Engaging these individuals means acknowledging and addressing their unique challenges. Traditional budgeting tips may not apply, so we will focus on practical strategies. We will also prioritize our prospective content on mental health, as studies link financial hardship to increased stress, anxiety, and even depression.

Aren’t educators doing something about it?

The landscape of financial literacy education reveals significant gaps, especially for young people aged 16 to 21. Research shows that around 61% of young adults in the UK cannot recall receiving any financial education in school​. This absence of formal instruction leaves many ill-prepared to navigate real-world financial challenges. Although some schools incorporate financial literacy into their curricula, these programs often fail to reach all demographics effectively, particularly those from low-income families or without a financial safety net. This oversight is critical, as financial literacy is essential for individuals facing economic hardship.

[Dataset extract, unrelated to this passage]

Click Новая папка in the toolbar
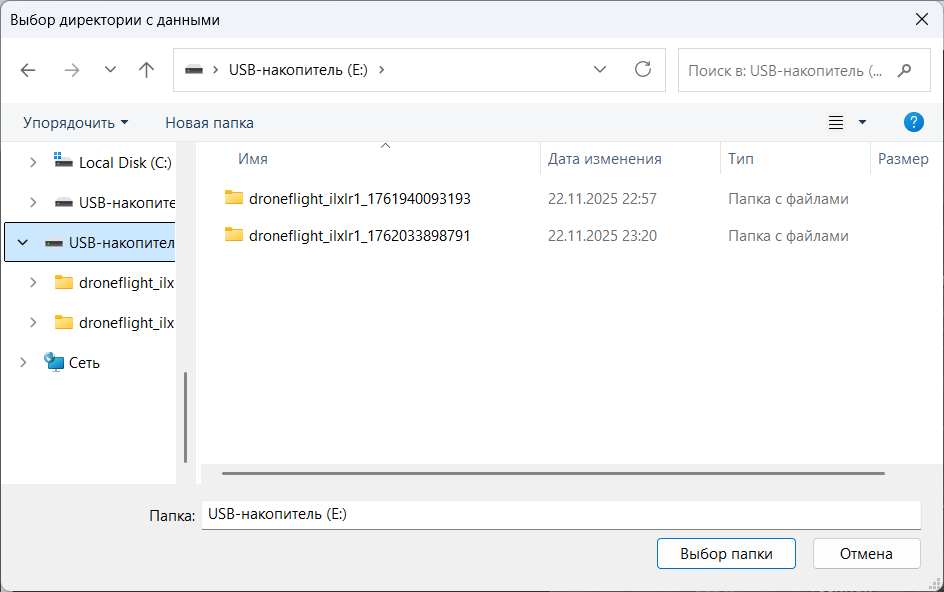944x592 pixels. (x=209, y=122)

In the absence of formal financial education, many young individuals turn to social media for financial advice, particularly platforms like TikTok. However, while some influencers offer valuable insights, many lack the qualifications to provide sound guidance. Alarmingly, 58% of 18-24-year-olds rely on TikTok for financial advice, which can lead to misinformation and exploitation​. Additionally, a notable gender gap exists, with only 25% of women feeling confident in managing finances compared to 35% of men. This disparity can have long-term implications for financial independence and security.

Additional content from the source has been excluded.